Anspruch auf Entgeltfortzahlung nach Beendigung des Arbeitsverhältnisses

Wird ein Arbeitnehmer durch Arbeitsunfähigkeit infolge Krankheit an seiner Arbeitsleistung verhindert, so gewährt –mit Ausnahme der Fälle einer schuldhaften Arbeitsunfähigkeit- § 3 des Entgeltfortzahlungsgesetzes (EFZG) einen Anspruch auf Entgeltfortzahlung durch den Arbeitgeber für die Zeit der Arbeitsunfähigkeit bis zur Dauer von sechs Wochen. Eine weitgehend unbekannte und in der Praxis auch nur selten einschlägige, ergänzende Regelung enthält § 8 EFZG, nach welcher in besonderen Fällen ein solcher Fall des Anspruches auf Entgeltfortzahlung im Falle einer Kündigung auch über das eigentliche Ende des Arbeitsverhältnisses hinaus begründen kann. 

Sachverhalt

Eine chirurgisch-orthopädische Gemeinschaftspraxis stellte eine neue Mitarbeiterin ein. Bereits an ihrem ersten Arbeitstag erschien diese unentschuldigt nicht zur Arbeit. Mehrere Versuche telefonisch mit ihr Kontakt aufzunehmen, um Gründe für das Fehlen zu erfragen, blieben erfolglos. Erst nach zwei Tagen erschien die Mitarbeiterin zur Arbeit. Da ihr Erscheinungsbild von den Vorgesetzten für eine Arztpraxis als nicht angemessen beurteilt wurde, wurde die Mitarbeiterin nach einem Gespräch über ihr äußeres Erscheinungsbild und Körperhygiene für den Tag nach Hause geschickt, eine Klärung des Grundes ihrer vorherigen Abwesenheit erfolgte nicht. An ihrem nächsten regulären Arbeitstag in der folgenden Woche erschien die Mitarbeiterin wiederum unentschuldigt nicht zur Arbeit, woraufhin der Arbeitgeber eine Probezeitkündigung aussprach, mit zweiwöchiger Kündigungsfrist. 

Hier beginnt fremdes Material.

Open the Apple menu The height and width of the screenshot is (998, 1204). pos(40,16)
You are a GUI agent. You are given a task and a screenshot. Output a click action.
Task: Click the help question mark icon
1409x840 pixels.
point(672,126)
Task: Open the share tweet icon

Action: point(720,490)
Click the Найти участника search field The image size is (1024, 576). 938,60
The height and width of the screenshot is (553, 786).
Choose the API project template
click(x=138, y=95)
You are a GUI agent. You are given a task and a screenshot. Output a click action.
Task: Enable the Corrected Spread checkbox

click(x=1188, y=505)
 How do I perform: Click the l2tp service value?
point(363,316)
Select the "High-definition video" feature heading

Nach Ausspruch der Kündigung reichte die Mitarbeiterin Arbeitsunfähigkeitsbescheinigungen für den gesamten Zeitraum ein. Auf diese Arbeitsunfähigkeitsbescheinigung folgte ein Schreiben der Krankenkasse der Mitarbeiterin, mit welchem diese einen Erstattungsanspruch gem. §115 SGB X gegen die Praxis geltend macht. Der Beweis des ersten Anscheins spräche dafür, dass die Arbeitsunfähigkeit oder deren Fortdauer Anlass der Kündigung gewesen sei, da der Ausspruch der Kündigung und der Beginn der Arbeitsunfähigkeit zeitlich zusammenfielen und fordert daher den Arbeitgeber auf, Entgeltfortzahlung für die Dauer von sechs Wochen zu leisten. Dies aufgrund übergegangenem Anspruch nicht an die (ehemalige) Mitarbeiterin, sondern an die Krankenkasse. Die Krankenkasse berief sich hierbei auf ein Urteil des Bundesarbeitsgerichtes vom 20.08.1980 (5 AZR 218/78), wonach es aufgrund des zeitlichen Zusammenfallens von Krankheit und Kündigung, Aufgabe des Arbeitgebers sei, den Anschein einer krankheitsbedingten Kündigung zu widerlegen.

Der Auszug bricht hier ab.